Create the Gateway resource that provisions the external load balancer.

The annotations section is cloud-provider specific and controls how the external load balancer is provisioned:

  • AWS (EKS): Creates an internet-facing Network Load Balancer
  • GCP (GKE): Creates an external HTTP(S) load balancer
  • Azure (AKS): Creates a public load balancer
  • On-prem: Requires a load balancer solution like MetalLB, or use NodePort.
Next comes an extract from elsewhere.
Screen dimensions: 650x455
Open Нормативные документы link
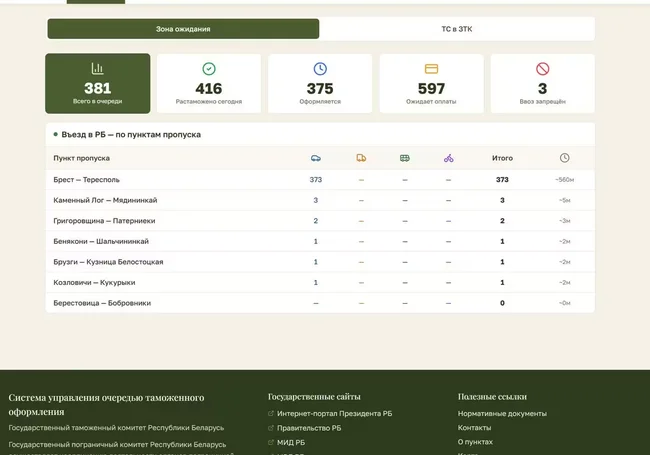pos(502,414)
Consult your infrastructure documentation.
$kubectl apply -f - <<EOF
$apiVersion: gateway.networking.k8s.io/v1
$kind: Gateway
$metadata:
$ name: nvcf-gateway
$ namespace: envoy-gateway
$ annotations:
$ # --- AWS (EKS) ---
$ service.beta.kubernetes.io/aws-load-balancer-type: "nlb"
$ service.beta.kubernetes.io/aws-load-balancer-scheme: "internet-facing"
$ # --- GCP (GKE) - use these instead for GCP ---
$ # cloud.google.com/load-balancer-type: "External"
$ # --- Azure (AKS) - use these instead for Azure ---
$ # service.beta.kubernetes.io/azure-load-balancer-internal: "false"
$spec:
$ gatewayClassName: eg
$ listeners:
$ - name: http
$ protocol: HTTP
$ port: 80
$ allowedRoutes:
$ namespaces:
$ from: Selector
$ selector:
$ matchLabels:
$ nvcf/platform: "true"
$ - name: tcp
$ protocol: TCP
$ port: 10081
$ allowedRoutes:
$ namespaces:
$ from: Selector
$ selector:
$ matchLabels:
$ nvcf/platform: "true"
$EOF

Verify the Gateway is ready and obtain the load balancer address:

$kubectl wait --for=condition=Programmed gateway/nvcf-gateway -n envoy-gateway --timeout=300s
$
$GATEWAY_ADDR=$(kubectl get gateway nvcf-gateway -n envoy-gateway -o jsonpath='{.status.addresses[0].value}')
$echo "Gateway Address: $GATEWAY_ADDR"

Save the GATEWAY_ADDR value. You will need it for the Gateway Routes configuration and for verifying API connectivity.

Gateway Routes

The Gateway Routes chart creates HTTPRoutes and TCPRoutes that connect external traffic to NVCF services through the Gateway.

Chartnvcf-gateway-routes
Version1.5.0
Namespaceenvoy-gateway-system
Depends onNotary Service, API Keys (must be running), Gateway (must be programmed)

Configuration

Create gateway-routes-values.yaml (download template):

gateway-routes-values.yaml
1# Gateway Routes values for standalone installation
2# Replace <DOMAIN> with your gateway address (load balancer domain).
3
4nvcfGatewayRoutes:
5 domain: "<DOMAIN>" # e.g. abc123-4567890.us-west-2.elb.amazonaws.com
6 gateways:
7 shared:
8 name: "nvcf-gateway"
9 namespace: "envoy-gateway"
10 grpc:
11 name: "nvcf-gateway"
12 namespace: "envoy-gateway"
13 routes:
14 nvcfApi:
15 routeAnnotations: {}
16 apiKeys:
17 routeAnnotations: {}
18 invocation:
19 routeAnnotations: {}
20 grpc:
21 routeAnnotations: {}

Replace <DOMAIN> with the GATEWAY_ADDR value obtained above.

Install

$helm upgrade --install ingress \
> oci://${REGISTRY}/${REPOSITORY}/nvcf-gateway-routes \
> --version 1.5.0 \
> --namespace envoy-gateway-system \
> --wait --timeout 10m \
> -f gateway-routes-values.yaml

Verify

$kubectl get httproutes -A
$
$# Expected: HTTPRoutes for nvcf-api, api-keys, invocation, etc.
$
$kubectl get tcproutes -A
$
$# Expected: TCPRoute for gRPC proxy

For details on how routing works, verification commands, and production DNS/HTTPS setup, see gateway-routing.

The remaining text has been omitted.